Qua sotto il testo del mio intervento.
Come per tutto ciò che richiede disciplina, anche la
questione dei salvataggi è una faccenda complicata.
Per esempio, i bagnini stagionali con le schiene tese
e abbronzate. A loro basta un corso in piscina, un’adeguata capacità polmonare
e la giovinezza: sanno che durante la stagione balneare estiva si
innamoreranno, e quello è sempre un buon modo per salvarsi, un modo semplice,
intanto che si scruta l’orizzonte in attesa di qualcuno da recuperare. A volte,
però, salvare è una faccenda subdola. Spendi settimane della tua vita ad
imparare come si fa, se sei capace diventi un professionista, e quando cominci
ad avere le idee chiare rispetto al tuo ruolo speri di non dover mai mettere in
pratica niente di ciò che hai imparato. Mi immagino gli zaini sempre pronti dei
soccorritori alpini, accanto all’uscio delle loro case e nei cofani delle loro
automobili: dentro c’è un mondo di ramponi, caschi, imbraghi e corde,
moschettoni, discensori, torce, coltelli – i salvataggi spesso diventano
avventure; ed è un universo di codici, regole e manovre, sangue freddo e
disciplina metodica, una questione di coraggio e di pietà. Non ci sono
domeniche e non ci sono pranzi di Ferragosto. Salvare può diventare una
faccenda terribilmente seria.
Come si fa a salvare le parole? Dove si impara, dato
che sono sempre state loro a salvarci? E chi ci insegna a sceglierne una
soltanto, che sia quella giusta?
Mettere in salvo, costruire la salvezza, equipaggiarsi
per un salvataggio: è roba da umani. Folli abbastanza da credere di essere
rilevanti, di detenere un potere sulle cose e sul tempo. Se dovessi scegliere
una sola parola, meritevole di un’attenzione tanto nobile: che sia la parola
con la quale ci riconosciamo.
Salviamo il termine che identifica senza discriminare,
il nome che diamo agli spiriti creativi singolari, a quelli che accendono
l’arte e sono capaci di costruire le amicizie. Prima degli sguardi e delle
mani, senza ricorrere alla nomenclatura della nostra specie, abbandonando ogni
giudizio, esiste un modo di chiamarci adeguato
alla volontà di salvezza che tentiamo di esercitare stasera. Poiché i vocaboli
sono solo ciò che significano, credo se ne debba scegliere uno che serva a dire
qualcosa di importante.
Salverei persona, la parola
nata per indicare le maschere del teatro dell’antichità, e che adesso ha finito
per indicare la singolarità dell’essere umano nella sua pienezza individuale.
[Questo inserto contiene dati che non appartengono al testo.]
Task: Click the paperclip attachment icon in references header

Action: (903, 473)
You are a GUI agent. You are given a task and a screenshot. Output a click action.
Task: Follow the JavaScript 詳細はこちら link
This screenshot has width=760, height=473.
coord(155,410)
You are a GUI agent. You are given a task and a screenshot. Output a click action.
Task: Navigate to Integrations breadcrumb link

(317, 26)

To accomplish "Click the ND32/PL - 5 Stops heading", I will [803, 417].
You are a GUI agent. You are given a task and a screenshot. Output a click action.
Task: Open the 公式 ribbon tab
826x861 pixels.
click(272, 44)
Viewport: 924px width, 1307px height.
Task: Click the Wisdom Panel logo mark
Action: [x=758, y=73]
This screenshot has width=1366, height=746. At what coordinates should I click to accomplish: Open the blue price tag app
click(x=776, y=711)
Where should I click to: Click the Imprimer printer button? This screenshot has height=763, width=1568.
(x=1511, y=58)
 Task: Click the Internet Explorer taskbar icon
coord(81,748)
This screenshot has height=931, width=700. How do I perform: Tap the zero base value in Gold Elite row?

L’ho scelta per tre motivi.
Uno: perché in questo tempo abbiamo imparato a
convivere con il concetto di maschera – viviamo seminascosti, con il volto a
metà, e si manifesta di noi solo ciò che esprimiamo ad alta voce. Non è
necessariamente un male.
Due: perché questo è un teatro, ed è sensato ricordare
cosa significhi, nel profondo, mettere in scena la vita – soprattutto quando
questa possibilità ci è negata, e disimpariamo quanto sia necessario perpetuare
quel rito laico.
Tre: perché le parole mutano e si riadattano,
cambiando di significato. È così anche per gli individui da salvare, no? Uno va
in spiaggia convinto di essere un turista e finisce per essere un naufrago, va
in montagna per diventare scalatore e dev’essere portato via come un disperso
qualunque.
Salvo persona per ciò
che significa. Per portare in salvo, con lei, gli esseri umani trattati come
numeri di statistica, le cui richieste esistenziali più profonde giacciono
inascoltate o accomunate da soluzioni miopi e superficiali – lavoratori,
disabili, malati terminali; perché facciamo memoria di bambini e ragazzi da
riportare a riva, contati come palline di legno su un abaco, sottostimando la
loro natura vulcanica e curiosa e fingendo di non saper immaginare il futuro al
quale li stiamo condannando; per la salvezza delle donne e degli uomini del
comparto culturale, disastrosamente trascurato. La loro attività in questo
tempo ci avrebbe accompagnato a diventare più lucidi, più sensibili, più
empatici.
Persone migliori, forse; appigliate al salvagente
gettato da un ragazzino o appese all’imbrago di un soccorritore navigato. Presi
in salvo dal potere salvifico dell’immaginazione.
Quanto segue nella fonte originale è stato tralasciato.